Carney has the what seems to be the highest popular support of any G8 leader. His support is strong and broad-based by historical standards. That stands out. He has the opportunity to do the right thing - something different than just catering to the economy (i.e., the wishes of the wealthy)
If he would just use his juice, I reckon he'd deliver a speech like this. (He never will)
“A New Measure of Courage”
My fellow Canadians,
There comes a time in the life of a nation when we are called upon to match our principles with our actions. Not just to say what we believe, but to stand by it firmly, clearly, with no double talk and no hesitation.
For generations, Canada has told the world that we believe in dignity, fairness, and peace. That is who we are. From our peacekeepers who once wore the blue helmets of the United Nations, to our parents and grandparents who opened their doors to refugees from every corner of the earth, our story has always been one of people who try to do the right thing, even when it is hard.
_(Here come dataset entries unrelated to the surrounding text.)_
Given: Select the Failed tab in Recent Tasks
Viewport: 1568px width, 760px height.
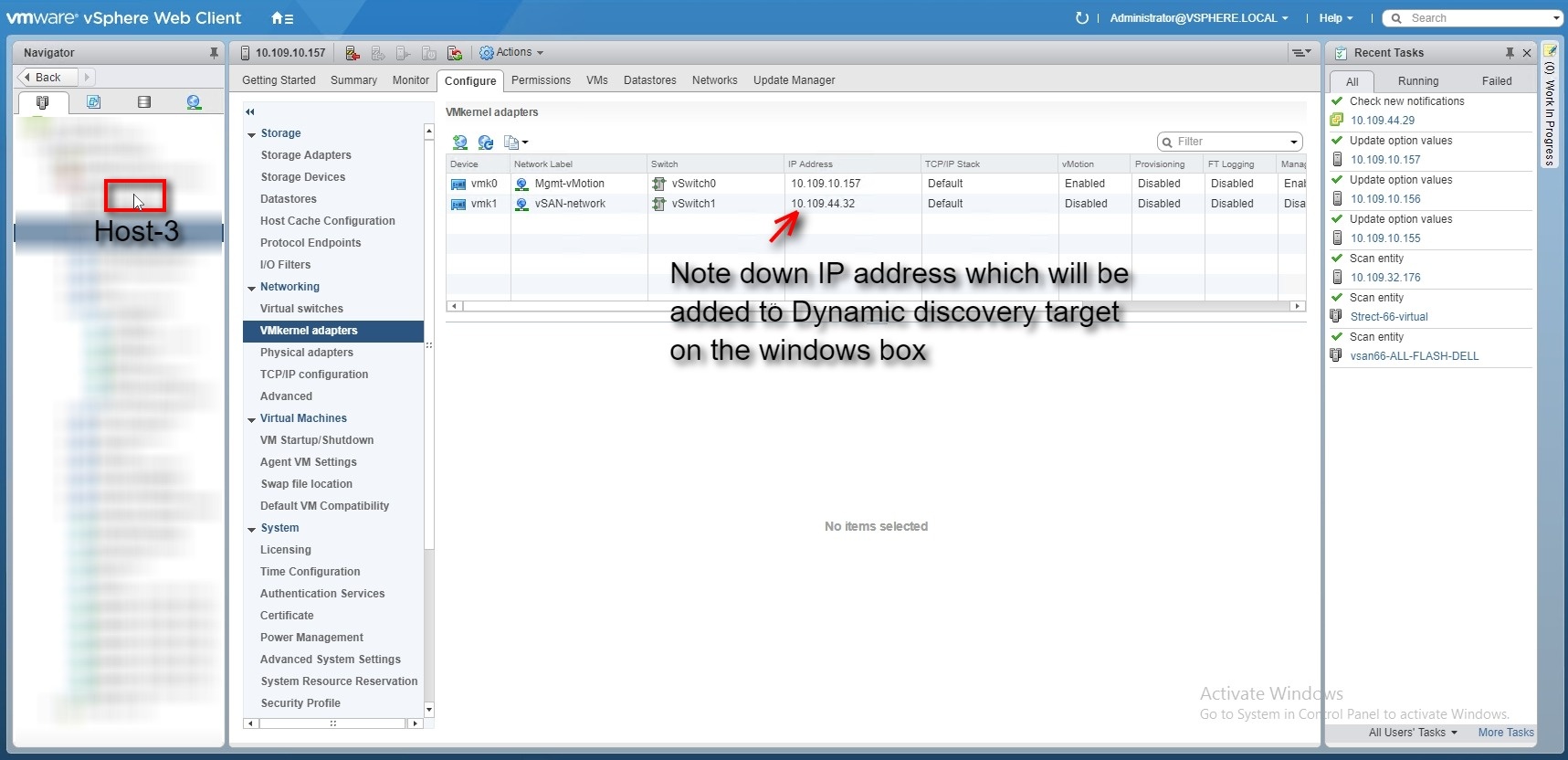Looking at the screenshot, I should (x=1496, y=81).
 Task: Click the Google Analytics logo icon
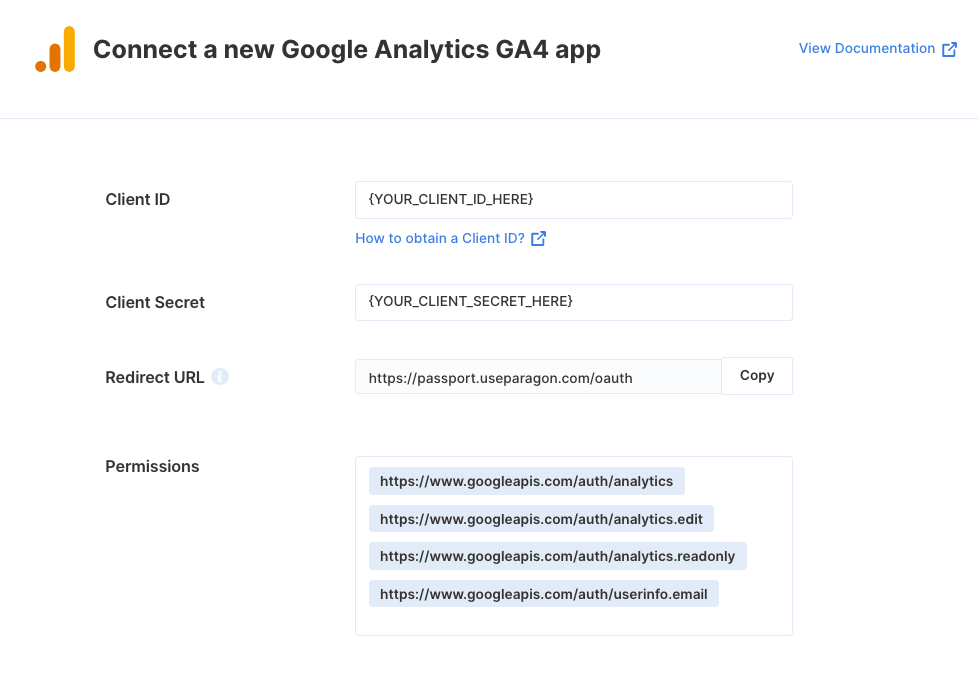pos(55,49)
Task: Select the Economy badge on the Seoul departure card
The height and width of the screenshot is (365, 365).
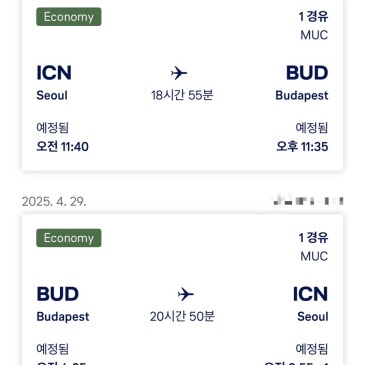Action: (69, 17)
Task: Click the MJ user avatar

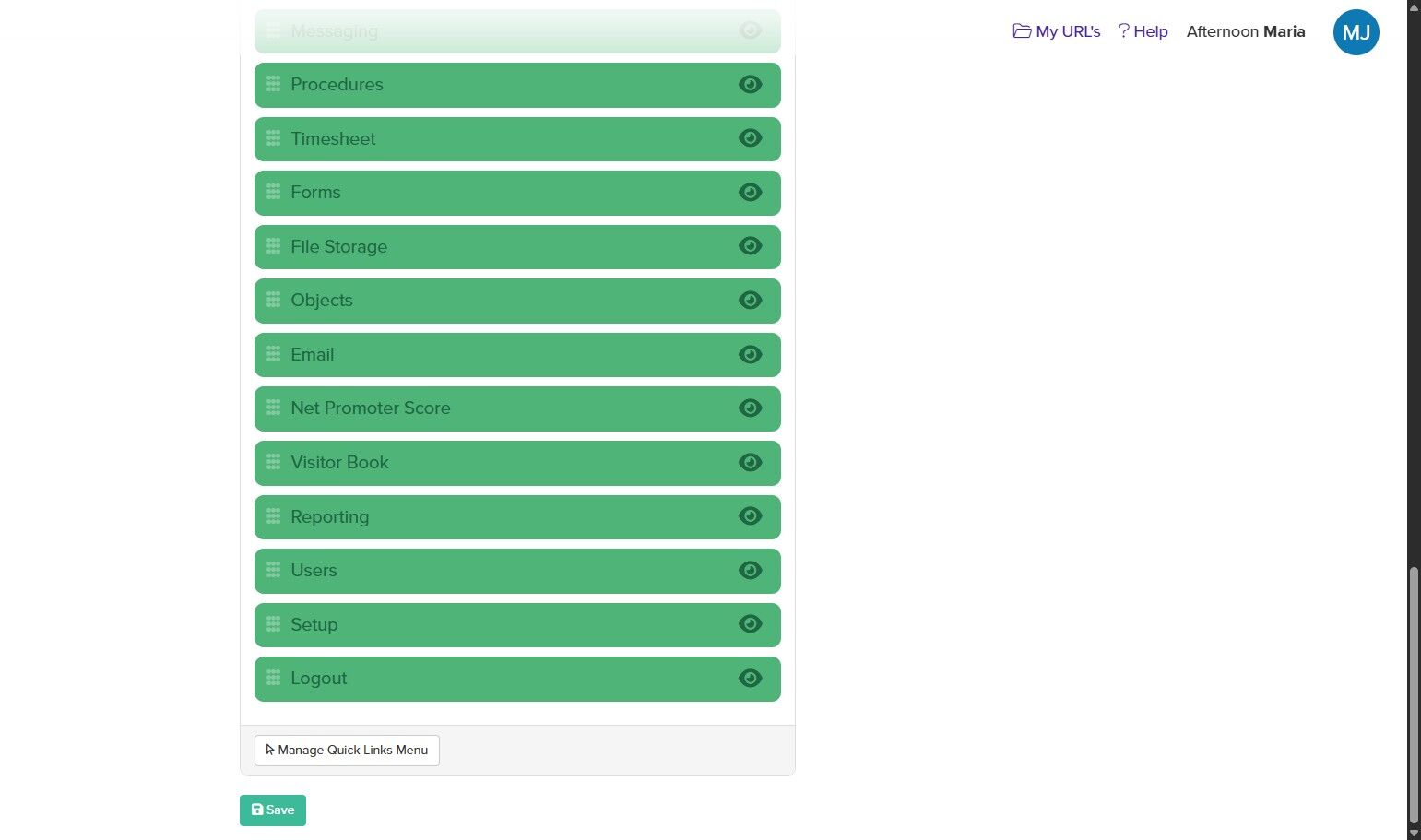Action: point(1356,32)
Now let us be honest. For too long, we have looked at the conflict in the Middle East and hoped it might sort itself out, that peace might come with time, that maybe it was not our fight. But while we looked away, while the world hesitated, too many families have been torn apart. Too many children, Palestinian and Israeli alike, have known war before they have known peace.
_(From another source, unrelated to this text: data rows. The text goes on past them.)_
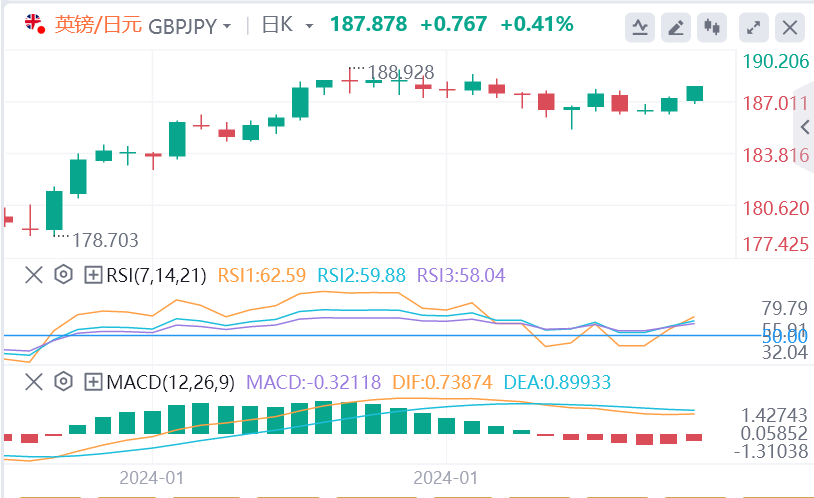Viewport: 814px width, 498px height.
Task: Toggle the RSI plus-box expander
Action: (93, 274)
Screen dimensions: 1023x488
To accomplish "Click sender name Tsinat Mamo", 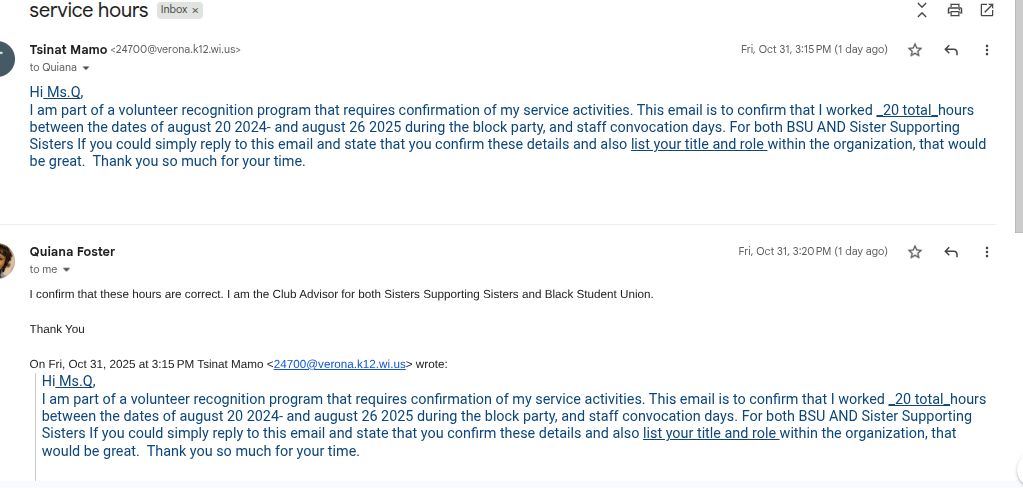I will point(68,49).
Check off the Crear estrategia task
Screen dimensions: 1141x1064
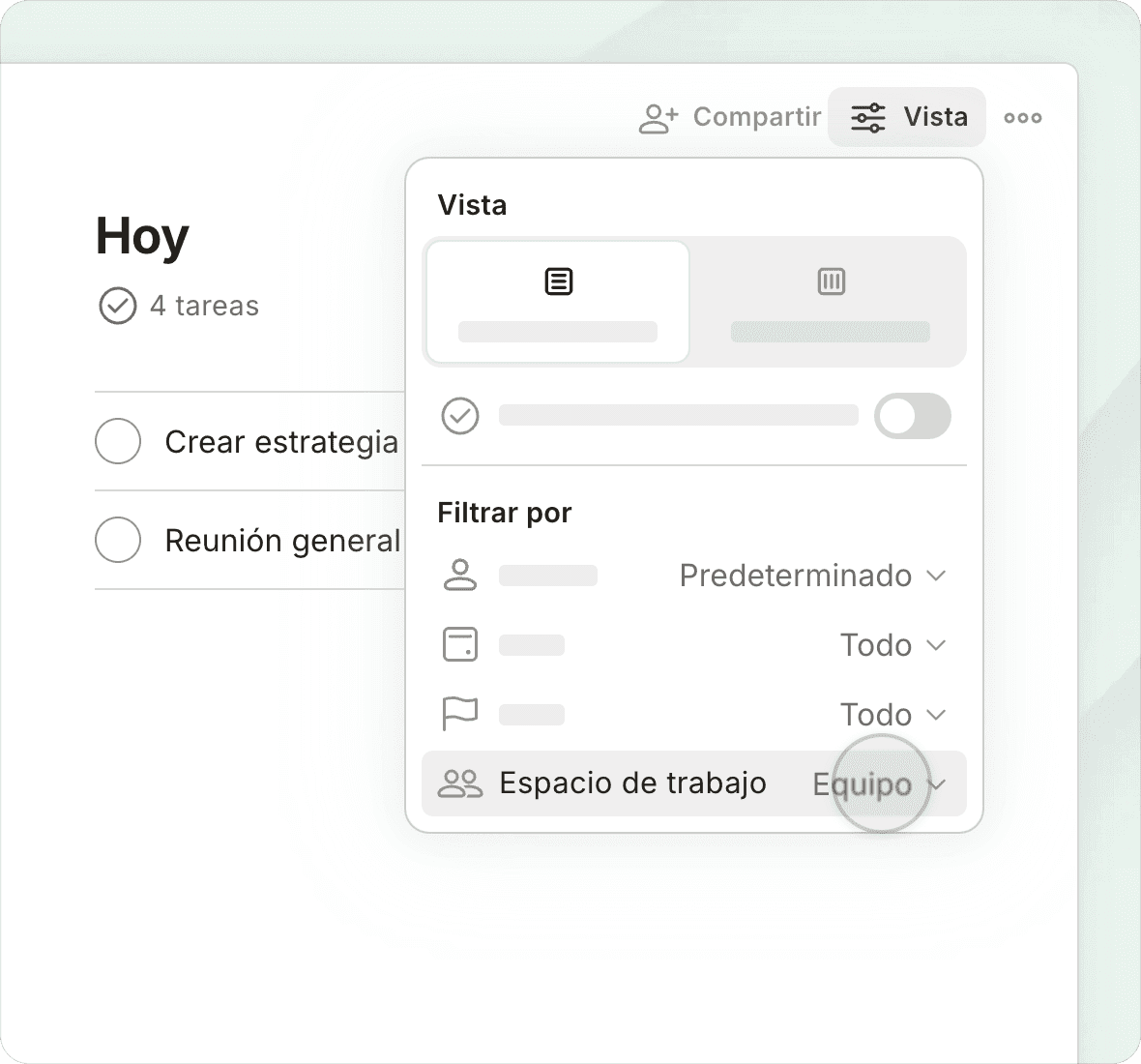pos(118,441)
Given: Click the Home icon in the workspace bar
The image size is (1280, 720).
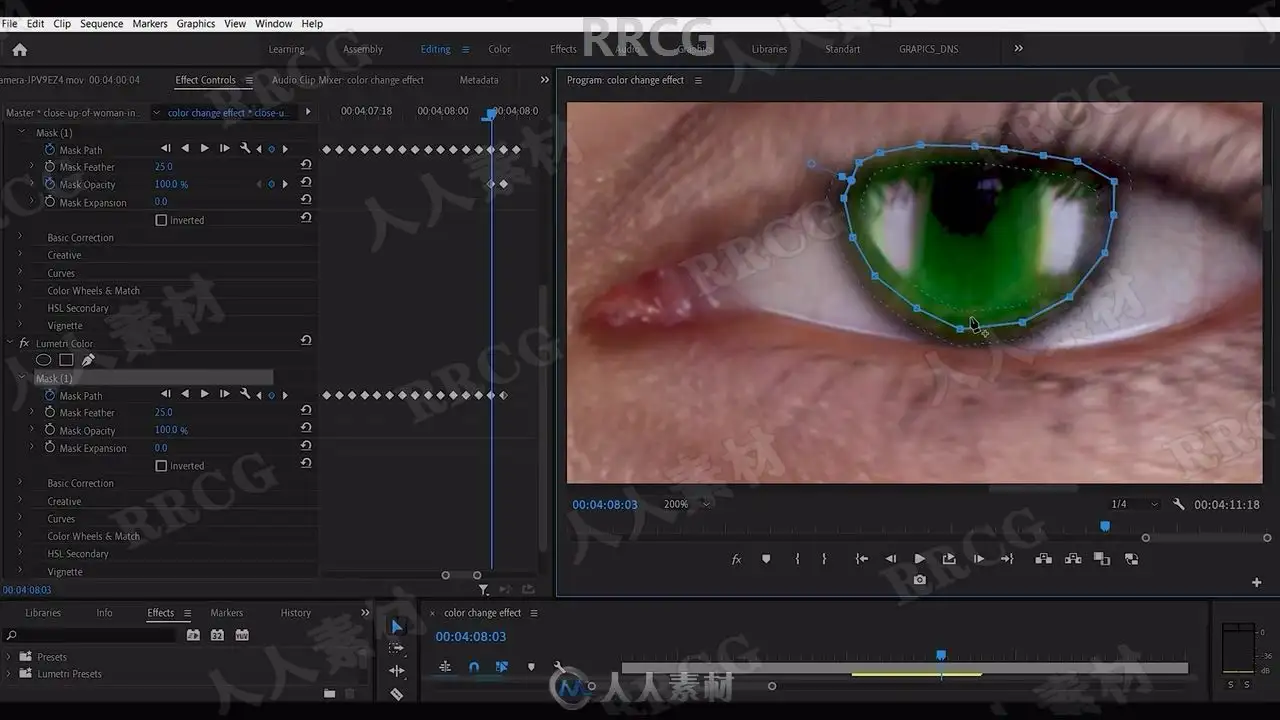Looking at the screenshot, I should click(x=19, y=49).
And let me tell you something plain: the numbers do not lie. The scales of suffering have not been balanced. The Palestinian people, generation after generation, have borne the weight of displacement, destruction, and despair. Their voices have been muffled beneath the noise of war and the indifference of diplomacy.
Now some will tell us: “Recognize Palestine, yes, but only if they agree to this condition, and only if they surrender that right.” My friends, that is not recognition. That is control dressed up in the costume of compassion. Sovereignty means dignity. It means agency. And if we Canadians, with all our talk of freedom and fairness, cannot recognize a people on their own terms, then we have lost sight of what those words mean.
Let me be clear: Canada’s friendship with Israel remains. We will always support her right to exist in peace and security. But friendship is not flattery. A true friend does not stay silent when you wander from the path of justice. A true friend calls you back to it.
And so I say: to recognize Palestine fully, unconditionally, as the equal of any nation is not to betray our principles. It is to live up to them.
Now I know some are afraid. They say it will cost us influence, or friends, or dollars. But let me tell you, Canada has always been at its best when we chose principle over convenience. From standing against apartheid in South Africa, to welcoming the Vietnamese boat people, to fighting side by side against fascism in the last great war, we have never been diminished by choosing justice. We have been strengthened by it.
And what about us, here at home? What can we do, ordinary folks in small towns and big cities? We can raise our voices. We can remind our leaders that a policy without compassion is no policy at all. We can show, by the way we live, by the way we spend, by the way we talk to our neighbours, that peace is not a dream. It is the daily work of decent people.
My friends, history does not wait politely for us to be ready. It moves on, with or without us. The question before us is simple: will Canada be remembered as a country that whispered its principles in private, or one that proclaimed them boldly in public?
I believe we are still the Canada of Lester Pearson’s Nobel Peace Prize, the Canada that stood with Mandela, the Canada that ordinary people around the world still look to for fairness.
And I believe that if we act now, clear-eyed, compassionate, and courageous, we can help light the way to a future where two nations live side by side, equal in dignity, equal in sovereignty, equal in hope.
That future is not someone else’s responsibility. It is ours. It is Canada’s. And it is time we claimed it."